A "Neighborhood Watch" for Terrorism?

Researchers Bill McKelvey and Max Boisot have created a framework for individuals to become a part of the fight against terrorism. They call it Global Neighborhood Watch. It envisions citizens being equipped with everyday items like cell phones that possess technologies that can detect dangers and automatically report them to the authorities, as in this example:

A salesman, traveling by train from Dulles International Airport to Union Station in Washington, hears a beep emanate from his mobile phone. He's startled, because the sound indicates that a chemical sensor in his briefcase detects the presence of penthrite somewhere in the train car . . . at the next stop, a woman boards . . . and a pager-like device strapped to her waist also emits a beeping noise.. . . As each rider's sensor detects penthrite, it alerts an agent in the National Counterterrorism Center, the U.S. government's fusion point for all terrorism intelligence. Seeing two alarms go off, the agent calls the salesman and sends a text message to the woman, asking them to describe, independently, what they see. . . The agent then enters their observations into a powerful computer. The machine quickly churns the information and looks for meaningful patterns, which, hopefully, will reveal whether there's a real attack in the offing.
This system gets around a major problem in anti-terrorism work, which is connecting different pieces of information ("dots") together to form patterns that can be analyzed. The inclusion of thousands or even millions of individuals in the data collection process

while possibly becoming a giant dot collector, would marry the filtering and cognitive power of human beings with the computational power of advanced technology - something the professors call a "socio-computational" approach to intelligence analysis.
The system would be designed around an individual human being's ability to filter out extraneous information and concentrate on the important factors that could be clues of potential terrorist threats. These clues would then be processed by computers to match them with patterns of terrorist behavior.

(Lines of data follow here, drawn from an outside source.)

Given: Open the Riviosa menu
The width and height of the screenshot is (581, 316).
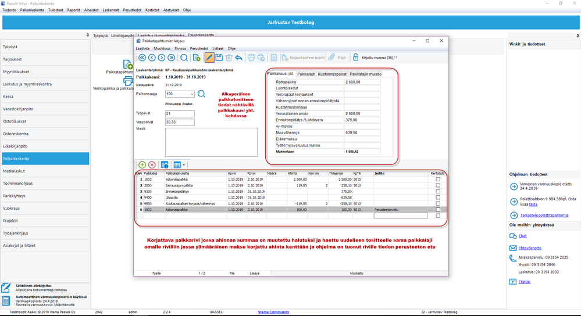Looking at the screenshot, I should [x=180, y=48].
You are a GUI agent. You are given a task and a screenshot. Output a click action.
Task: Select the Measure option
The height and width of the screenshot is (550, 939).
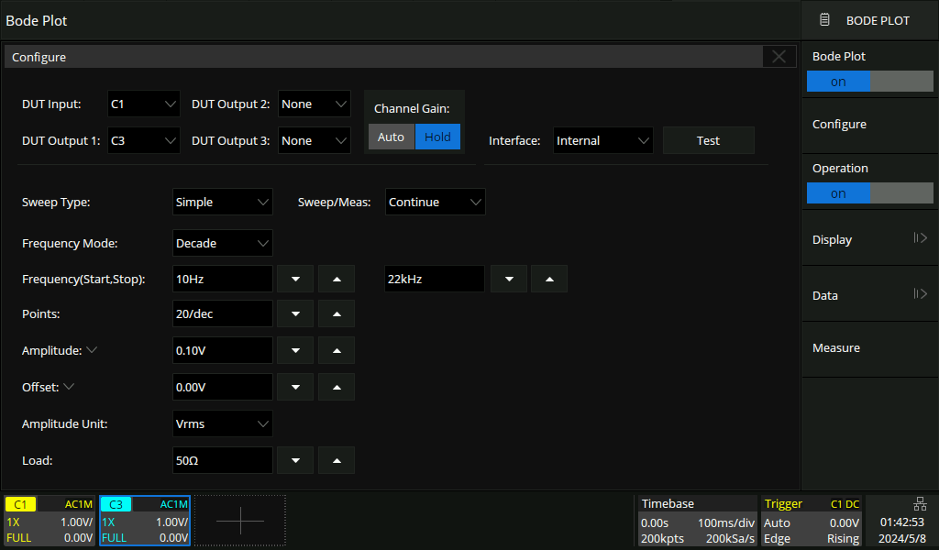point(869,348)
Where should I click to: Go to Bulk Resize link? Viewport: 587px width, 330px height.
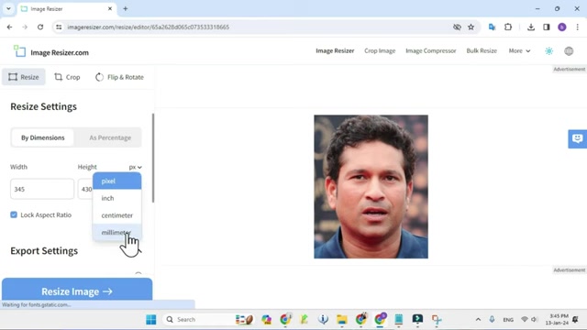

McKelvey and Boisot readily admit the global watch's most obvious drawback: "It requires ordinary citizens to take on the role of secret agents and to snoop on other citizens' neighbors." In 2002, then-Attorney General John Ashcroft proposed a nationwide snooping program called the Terrorism Information and Prevention System - Operation TIPS - that was ridiculed and effectively dismissed. But McKelvey and Boisot aren't Washington insiders, and so likely feel more emboldened to offer up controversial and, some might say, heretical ideas.
The researchers see this system being adopted worldwide, and believe that people will accept the loss of personal privacy necessary to make it work because of the substantial shared benefits in curbing terrorism.